Hewlett-Packard (HP) has posted a downbeat set of financial results, with several of its business units notching up revenue declines and its Enterprise Services subsidiary suffering the most.
Net revenue was down 7% year-on-year and fell to $25.5bn during the second quarter of its 2015 financial year, after the firm chalked up revenue drops in each of its major business units.
The largest slump occurred in HP's Enterprise Services division, which suffered a year-on-year drop of 16%, while the Printing and Personal Systems group suffered a 6% drop compared with 2014’s Q2.
Revenue was also down 8% year-on-year for its software division, and by 1% for its Enterprise Group compared with Q2 in 2014.

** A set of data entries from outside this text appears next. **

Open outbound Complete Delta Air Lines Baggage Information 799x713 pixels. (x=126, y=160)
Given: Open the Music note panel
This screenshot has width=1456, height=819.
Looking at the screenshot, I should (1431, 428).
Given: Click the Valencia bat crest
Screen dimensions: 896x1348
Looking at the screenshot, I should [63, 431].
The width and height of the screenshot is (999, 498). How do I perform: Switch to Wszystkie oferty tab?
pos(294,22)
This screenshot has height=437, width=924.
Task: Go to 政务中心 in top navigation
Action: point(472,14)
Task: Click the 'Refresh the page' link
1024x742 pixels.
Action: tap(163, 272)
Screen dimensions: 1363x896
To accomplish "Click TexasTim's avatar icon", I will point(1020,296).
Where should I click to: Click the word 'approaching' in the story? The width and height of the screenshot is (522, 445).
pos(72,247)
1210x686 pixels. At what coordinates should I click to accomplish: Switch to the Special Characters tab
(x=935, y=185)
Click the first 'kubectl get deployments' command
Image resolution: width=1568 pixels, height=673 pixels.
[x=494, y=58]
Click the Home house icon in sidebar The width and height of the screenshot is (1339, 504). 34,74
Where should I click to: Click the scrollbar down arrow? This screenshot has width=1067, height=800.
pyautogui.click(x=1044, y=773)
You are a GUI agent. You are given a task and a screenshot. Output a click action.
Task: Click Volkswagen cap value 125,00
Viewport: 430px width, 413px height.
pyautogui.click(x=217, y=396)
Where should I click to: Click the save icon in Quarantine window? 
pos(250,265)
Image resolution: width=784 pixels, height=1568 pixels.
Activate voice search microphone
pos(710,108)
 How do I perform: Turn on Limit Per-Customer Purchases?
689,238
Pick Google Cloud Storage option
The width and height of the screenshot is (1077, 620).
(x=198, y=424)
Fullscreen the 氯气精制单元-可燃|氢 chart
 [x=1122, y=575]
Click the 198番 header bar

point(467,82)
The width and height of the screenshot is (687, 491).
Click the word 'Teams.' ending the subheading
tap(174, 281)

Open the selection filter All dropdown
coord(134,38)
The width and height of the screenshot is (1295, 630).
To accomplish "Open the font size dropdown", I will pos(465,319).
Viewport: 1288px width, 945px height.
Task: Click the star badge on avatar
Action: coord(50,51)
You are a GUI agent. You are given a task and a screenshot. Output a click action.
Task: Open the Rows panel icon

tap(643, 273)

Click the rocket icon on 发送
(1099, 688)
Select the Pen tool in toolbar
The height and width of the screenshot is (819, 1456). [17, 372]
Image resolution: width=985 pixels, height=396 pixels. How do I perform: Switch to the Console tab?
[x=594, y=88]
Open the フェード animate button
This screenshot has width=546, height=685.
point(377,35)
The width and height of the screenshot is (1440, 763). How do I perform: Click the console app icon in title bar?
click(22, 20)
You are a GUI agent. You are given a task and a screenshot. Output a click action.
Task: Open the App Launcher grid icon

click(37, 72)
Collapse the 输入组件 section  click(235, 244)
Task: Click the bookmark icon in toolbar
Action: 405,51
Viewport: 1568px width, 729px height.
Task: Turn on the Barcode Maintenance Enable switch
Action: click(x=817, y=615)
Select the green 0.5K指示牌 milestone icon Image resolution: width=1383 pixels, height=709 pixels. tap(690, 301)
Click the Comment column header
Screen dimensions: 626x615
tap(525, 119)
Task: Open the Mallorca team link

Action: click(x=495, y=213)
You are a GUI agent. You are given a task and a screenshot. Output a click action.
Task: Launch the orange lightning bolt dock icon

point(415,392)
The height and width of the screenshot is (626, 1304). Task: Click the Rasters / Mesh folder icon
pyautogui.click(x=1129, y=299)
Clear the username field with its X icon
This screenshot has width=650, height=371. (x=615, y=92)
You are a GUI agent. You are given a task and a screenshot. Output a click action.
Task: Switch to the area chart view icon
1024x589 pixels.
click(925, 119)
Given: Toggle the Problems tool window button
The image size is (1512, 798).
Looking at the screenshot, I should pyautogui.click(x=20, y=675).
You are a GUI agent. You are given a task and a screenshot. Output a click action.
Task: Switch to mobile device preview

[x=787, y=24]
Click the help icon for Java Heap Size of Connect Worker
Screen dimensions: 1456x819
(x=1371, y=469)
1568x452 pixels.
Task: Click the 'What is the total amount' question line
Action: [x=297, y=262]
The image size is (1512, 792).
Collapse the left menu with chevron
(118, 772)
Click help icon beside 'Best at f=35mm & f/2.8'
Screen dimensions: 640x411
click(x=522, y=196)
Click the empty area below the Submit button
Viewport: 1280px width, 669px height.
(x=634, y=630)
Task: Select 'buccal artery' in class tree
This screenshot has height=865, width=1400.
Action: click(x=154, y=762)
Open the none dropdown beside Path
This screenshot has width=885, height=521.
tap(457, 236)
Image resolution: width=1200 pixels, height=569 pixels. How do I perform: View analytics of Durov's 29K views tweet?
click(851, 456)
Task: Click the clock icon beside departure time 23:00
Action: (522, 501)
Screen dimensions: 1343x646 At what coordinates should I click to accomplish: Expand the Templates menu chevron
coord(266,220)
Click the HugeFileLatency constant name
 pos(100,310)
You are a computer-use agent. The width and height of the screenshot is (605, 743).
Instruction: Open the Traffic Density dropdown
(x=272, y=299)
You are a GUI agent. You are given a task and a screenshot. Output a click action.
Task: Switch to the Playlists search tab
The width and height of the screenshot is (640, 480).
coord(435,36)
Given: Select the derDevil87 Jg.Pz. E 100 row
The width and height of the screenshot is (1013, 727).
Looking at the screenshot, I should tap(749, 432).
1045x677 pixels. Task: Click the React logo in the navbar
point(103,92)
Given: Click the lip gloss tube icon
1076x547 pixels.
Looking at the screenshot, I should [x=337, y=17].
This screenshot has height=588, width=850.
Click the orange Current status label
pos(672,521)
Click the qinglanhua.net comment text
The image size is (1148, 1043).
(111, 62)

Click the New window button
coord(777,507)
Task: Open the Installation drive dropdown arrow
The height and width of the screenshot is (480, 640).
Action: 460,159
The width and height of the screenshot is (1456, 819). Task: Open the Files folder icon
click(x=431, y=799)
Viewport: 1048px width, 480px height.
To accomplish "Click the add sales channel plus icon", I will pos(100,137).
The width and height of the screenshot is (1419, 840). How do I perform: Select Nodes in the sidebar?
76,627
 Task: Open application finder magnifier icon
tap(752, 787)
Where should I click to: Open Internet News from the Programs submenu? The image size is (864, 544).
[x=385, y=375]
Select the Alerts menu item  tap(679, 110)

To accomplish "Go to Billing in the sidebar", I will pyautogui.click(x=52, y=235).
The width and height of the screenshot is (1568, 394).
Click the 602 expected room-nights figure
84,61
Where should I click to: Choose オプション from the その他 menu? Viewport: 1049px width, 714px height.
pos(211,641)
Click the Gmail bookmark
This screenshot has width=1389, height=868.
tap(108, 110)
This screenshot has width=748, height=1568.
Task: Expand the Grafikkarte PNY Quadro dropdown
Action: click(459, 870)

Despite the results, the company’s share price went up 1% in after-hours trading, buoyed by an earlier announcement about HP’s plans to embark on a joint venture with Tsinghua University in China.
The move will see the university acquire a 51% stake for $2.3bn in a new enterprise that brings together HP’s H3C technology and its China-based server business.
Read more about HP
During a conference call to discuss the results, HP CEO Meg Whitman said the move has big implications for the future of the Chinese technology market.
“The combined company will build on H3C’s extensive and valuable patent portfolio, best-in-class products and customer focus, and Tsinghua’s world-class research capability,” she said, on a call transcribed by Seeking Alpha.
“In one move we have repositioned HP, and shifted the entire technology landscape in the critical Chinese market, to accelerate our overall performance and better serve our customers and partners,” she added.
Whitman also spoke in favour of the progress the company is making with its plans to separate into two publicly traded business entities: one comprised of its consumer PC and printing operations, and the other focused on enterprise hardware, software and services.
The past six months have reinforced Whitman’s conviction that this is the right path for the company to take, and the split is still on course to occur before the end of the firm’s financial year.
Catherine Lesjak, chief financial officer and executive vice president of HP, said the company’s overall aim is to achieve an operating profit of between 7% to 9%, but doing this will require cutting the organisation’s gross annualised costs by $2bn over the next three years.
“Given the progress on efficiencies and expected quarterly seasonality, we remain confident in our full-year operating profit outlook of 4% to 6%,” she said.